Xephyr basic concepts¶
In this section we describe the core component of Xephyr, we wont go trough the implementation details which is described in the Tutorials, but we'll go over the concepts.
Xephyr core libraries can be divided into 4 different main areas, for each of them there is a c++ class or a group of classes that handle it:
- Input Model/Data Handling
- Nuissance Parameter Handling, including interpolation.
- Likelihood building
- Limit setting: with Neymann construction and asymptotics.
Input handling¶
Currently Xephyr supports only 2D inputs (it is possible tough to use Xephyr for 1D likelihood, check out how to do it in this example). The input handling is done via two classes: dataHandler, to handle science data, toy MC and calibration and a class that handles inputs from the models as a pdfComponent.
The dataHandler is basically just a helper class to handle ROOT Trees and is used to "fill the likelihood" with data points. You can create a dataHandler in this way:
dataHandler data(TString name, TString fileName, TString dmTree);
// just a name // ROOT file name and Tree name inside the file
Currently the Tree must contain at least two variables (braches), the name of the branches can be set but the default is "cs1", "cs2". For neymann construction, when one needs to loop over many toy datasets (where each of them is a separated Tree), one can use the dataHandler to loop over all Tree at once using the convenient method dataHandler::setTreeIndex.

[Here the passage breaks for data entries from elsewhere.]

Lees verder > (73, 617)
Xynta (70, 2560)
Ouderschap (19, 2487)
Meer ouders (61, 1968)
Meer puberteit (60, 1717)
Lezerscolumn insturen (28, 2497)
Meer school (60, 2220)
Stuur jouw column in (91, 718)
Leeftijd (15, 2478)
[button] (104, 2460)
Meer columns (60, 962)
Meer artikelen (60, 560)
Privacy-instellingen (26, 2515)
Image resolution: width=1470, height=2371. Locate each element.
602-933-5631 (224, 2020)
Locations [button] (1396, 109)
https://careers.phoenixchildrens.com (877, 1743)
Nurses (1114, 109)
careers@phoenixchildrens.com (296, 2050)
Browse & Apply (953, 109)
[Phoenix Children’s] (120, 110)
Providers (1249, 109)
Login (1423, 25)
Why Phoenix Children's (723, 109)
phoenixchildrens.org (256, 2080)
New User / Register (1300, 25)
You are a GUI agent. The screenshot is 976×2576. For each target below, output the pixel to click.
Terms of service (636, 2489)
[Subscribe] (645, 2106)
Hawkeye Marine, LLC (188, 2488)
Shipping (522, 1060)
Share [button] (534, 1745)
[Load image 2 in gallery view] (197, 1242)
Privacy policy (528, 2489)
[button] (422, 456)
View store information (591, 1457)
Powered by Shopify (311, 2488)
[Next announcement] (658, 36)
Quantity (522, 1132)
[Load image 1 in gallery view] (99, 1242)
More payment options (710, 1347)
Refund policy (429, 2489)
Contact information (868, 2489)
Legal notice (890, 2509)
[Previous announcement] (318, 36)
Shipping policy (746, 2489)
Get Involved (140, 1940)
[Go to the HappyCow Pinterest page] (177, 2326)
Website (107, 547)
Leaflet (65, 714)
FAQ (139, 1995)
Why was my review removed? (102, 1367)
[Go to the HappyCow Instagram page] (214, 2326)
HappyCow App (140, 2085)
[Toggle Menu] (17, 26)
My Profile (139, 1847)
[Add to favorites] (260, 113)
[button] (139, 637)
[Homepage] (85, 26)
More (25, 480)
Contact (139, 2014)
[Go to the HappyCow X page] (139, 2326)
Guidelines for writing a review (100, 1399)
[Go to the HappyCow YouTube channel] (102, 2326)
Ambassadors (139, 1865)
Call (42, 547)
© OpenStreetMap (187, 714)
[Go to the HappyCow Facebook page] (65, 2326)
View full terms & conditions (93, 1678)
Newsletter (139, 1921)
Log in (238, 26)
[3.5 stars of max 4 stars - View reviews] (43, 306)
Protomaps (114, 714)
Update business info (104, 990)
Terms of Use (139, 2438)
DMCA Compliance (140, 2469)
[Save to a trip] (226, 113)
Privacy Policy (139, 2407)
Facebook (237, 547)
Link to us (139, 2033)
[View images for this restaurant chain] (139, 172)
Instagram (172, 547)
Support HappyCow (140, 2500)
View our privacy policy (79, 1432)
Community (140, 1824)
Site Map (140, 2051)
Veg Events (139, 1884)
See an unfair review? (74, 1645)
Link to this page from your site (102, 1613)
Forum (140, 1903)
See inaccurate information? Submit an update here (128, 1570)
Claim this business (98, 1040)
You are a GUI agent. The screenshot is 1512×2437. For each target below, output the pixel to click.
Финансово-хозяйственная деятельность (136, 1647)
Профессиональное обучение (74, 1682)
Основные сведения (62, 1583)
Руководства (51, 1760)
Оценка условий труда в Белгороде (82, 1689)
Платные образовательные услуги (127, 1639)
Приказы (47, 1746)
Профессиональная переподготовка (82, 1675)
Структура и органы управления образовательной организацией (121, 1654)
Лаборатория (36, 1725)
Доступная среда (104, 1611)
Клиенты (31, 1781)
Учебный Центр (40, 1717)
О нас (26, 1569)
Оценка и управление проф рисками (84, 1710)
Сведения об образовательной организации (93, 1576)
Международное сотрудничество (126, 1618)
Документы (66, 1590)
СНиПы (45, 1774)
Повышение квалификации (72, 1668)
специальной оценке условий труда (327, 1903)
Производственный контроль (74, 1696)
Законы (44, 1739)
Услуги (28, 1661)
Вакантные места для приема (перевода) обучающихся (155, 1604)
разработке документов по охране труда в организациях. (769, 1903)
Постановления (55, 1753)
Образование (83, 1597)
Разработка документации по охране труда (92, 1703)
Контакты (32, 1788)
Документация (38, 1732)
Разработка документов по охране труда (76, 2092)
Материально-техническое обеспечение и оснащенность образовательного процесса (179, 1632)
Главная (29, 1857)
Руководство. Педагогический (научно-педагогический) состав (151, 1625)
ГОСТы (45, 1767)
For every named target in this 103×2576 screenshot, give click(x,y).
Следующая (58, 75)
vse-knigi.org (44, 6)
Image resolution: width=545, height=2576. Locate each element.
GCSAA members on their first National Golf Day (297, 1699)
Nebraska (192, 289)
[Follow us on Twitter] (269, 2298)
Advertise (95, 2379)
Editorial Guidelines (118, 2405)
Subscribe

The pdfComponent handels instead the loading of PDF models through histograms. Again, currently this supports only TH2F as input, so you can do 1D and 2D discriminating space with it but not more. It is an object representing a normalized PDF, meaning that is normalized to the total expected number of events for that background or signal, This component is designed to interplay with nuissance parameter, so that the scale (total number of events) and the shape of the histogram can change as a function of the parameters. The pdfComponent implements linear interpolation between any number of Shape parameters. To load models in the form of histogram you have to follow a naming convention for the histogram, here an example:
prefixName_parameterNameA_x.yz_parameterNameB_x.yz......_parameterNameZ_x.yz
where the "prefixName" is whatever name for your bkg model, "parameterName" is the name of one of your parameters, and "x.y.z" are numbers.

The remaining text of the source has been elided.